TOEIC伝道師の最高点が955点のワケ
安河内:じゃあ、TOEICの受験も以降はせずに?
千田:はい。満点目指すのはストップ。ほかの試験の受験もすべてストップ。だから僕のTOEICスコアは955点が最高なのです。
安河内:それでも、英語トレーニング指導者の第一人者として活躍されているし、英語のスピーチも、実際、お手の物ですものね。
千田:あ、でもその後、TOEIC Bridgeができたての頃に、TOEICに依頼されて受けてみたら、満点取っちゃったな(笑)。
北岡さんが亡くなる直前にこんなふうに言っていました。
「一生懸命TOEICを普及させてきたけれども、日本人が英語でコミュニケーションができないということを、拡大鏡で見せたにすぎない。残念でならない」
TOEICスコアの先にあるもの。

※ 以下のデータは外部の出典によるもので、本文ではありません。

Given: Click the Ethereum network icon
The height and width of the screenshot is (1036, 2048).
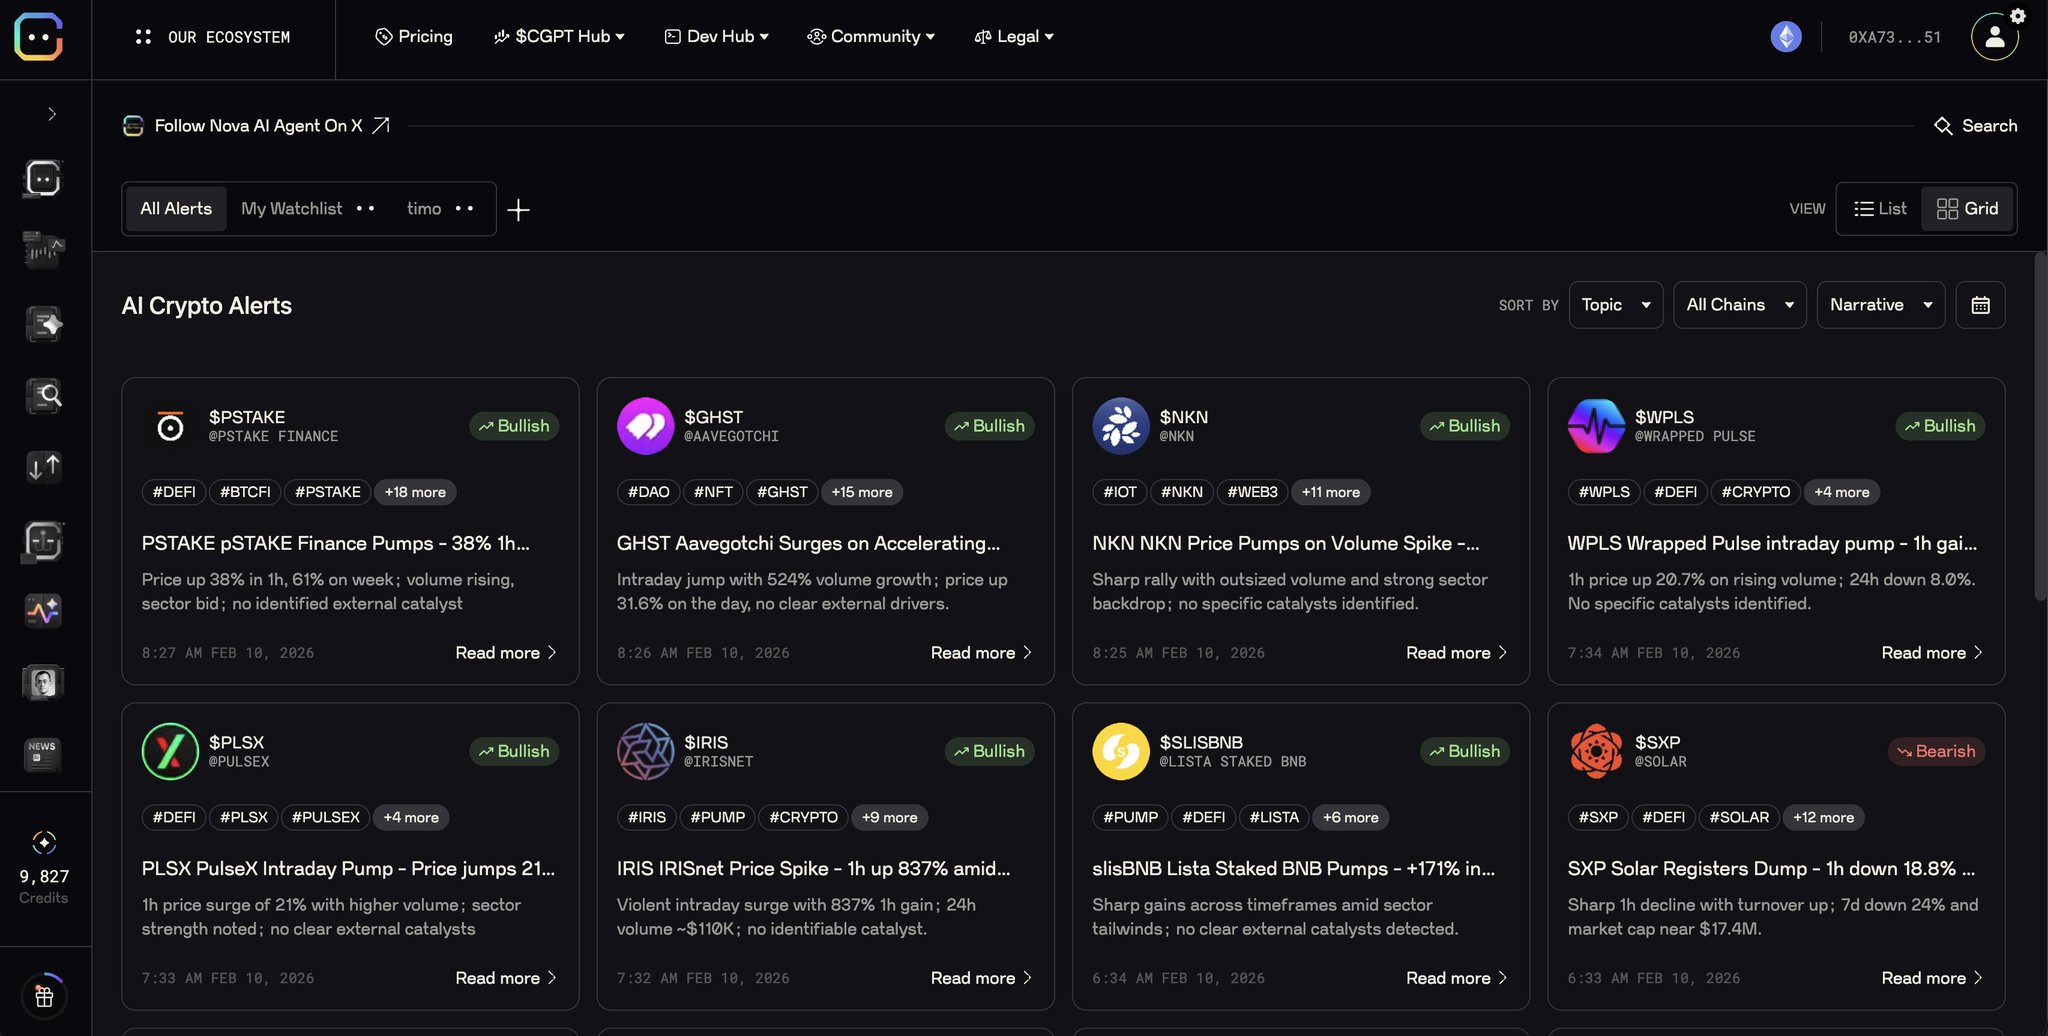Looking at the screenshot, I should click(1785, 37).
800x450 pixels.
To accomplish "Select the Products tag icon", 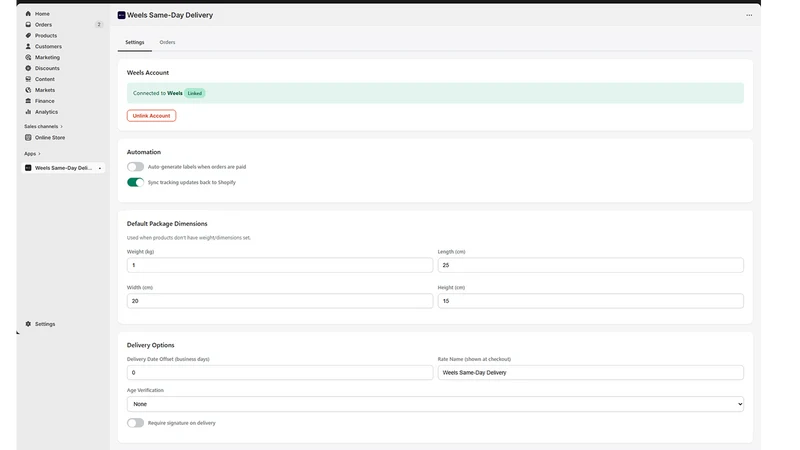I will [28, 36].

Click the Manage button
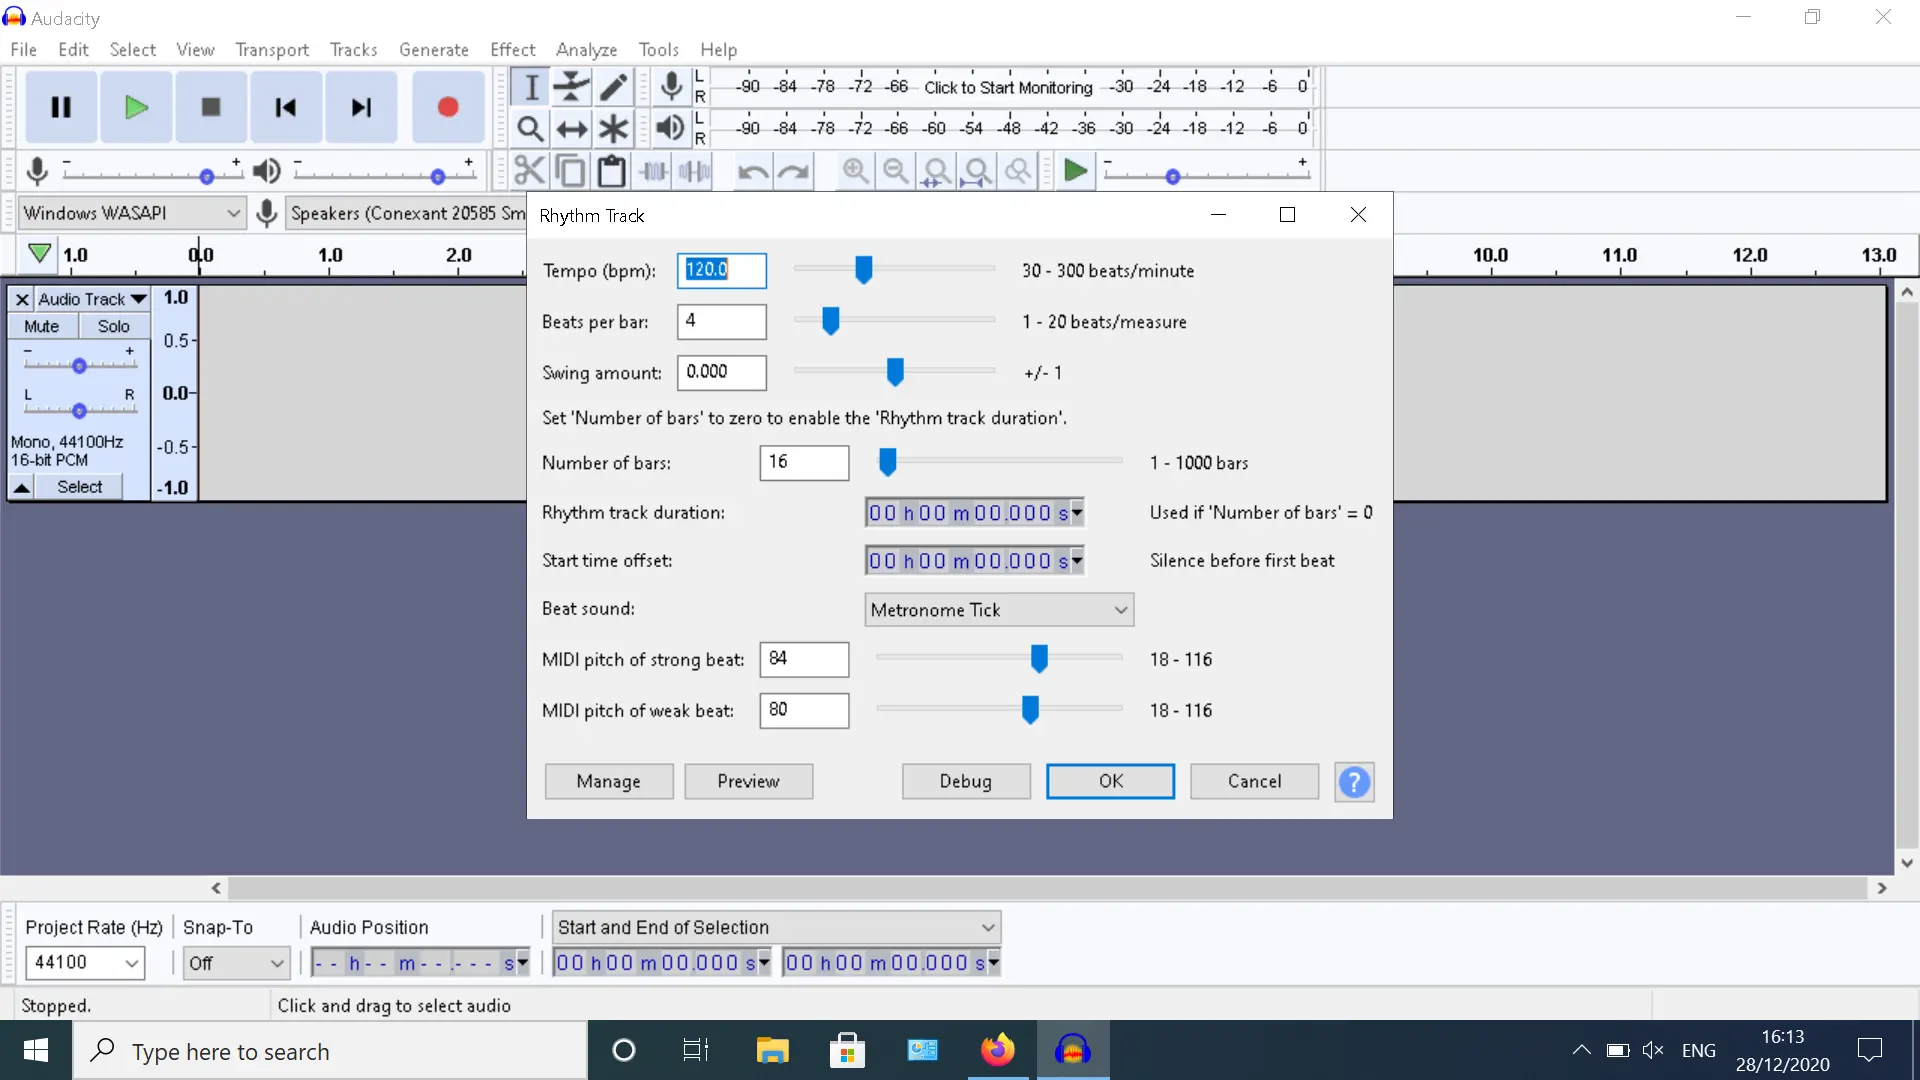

minimum standardのスコアをクリアして、「英語を学んで使いこなせるようになれば、こんなすばしい世界が広がっているよ」と、夢描いた世界に飛び込んで生き生きと活躍する日本人を見るのが北岡さんの夢だったのに……。現実にはTOEICスコアで足切りをされて落ち込んでいる人がいる。一方でTOEICスコアが高いからという理由だけで、威張っている人もいる。
TOEICのせいで日本人は英語が話せない、書けない!?
安河内:私の目から見るとTOEICは2000年代ぐらいから暴走が始まった気がするのです。つまり、LRのスコアをチェイスする方向に、英語教育界も英語学習者も猪突猛進するようになってしまった。結果としてLRしか勉強しなくなりました。
2000年代までは、従来、見向きもされなかったリスニング学習を普及させて、日本の英語教育にすごく貢献した。けれども、さらに必要とされるそこから先の進化については、ブレーキをかけてしまっている。ここ7~8年はそんなネガティブな側面ばかりが目立ってきてしまっているように思えてなりません。LRをチェイスするあまり、SWの学習はまったくやらない。日本人の英語学習者が全体的にそういう性質を帯びてきています。
そこに憂いを感じた人が、おそらく、TOEIC スピーキング(S)テスト、ライティング(W)テストを作ったということだと思うんですね。TOEIC SWは米国のETSではなく日本側が発案したテストですよね?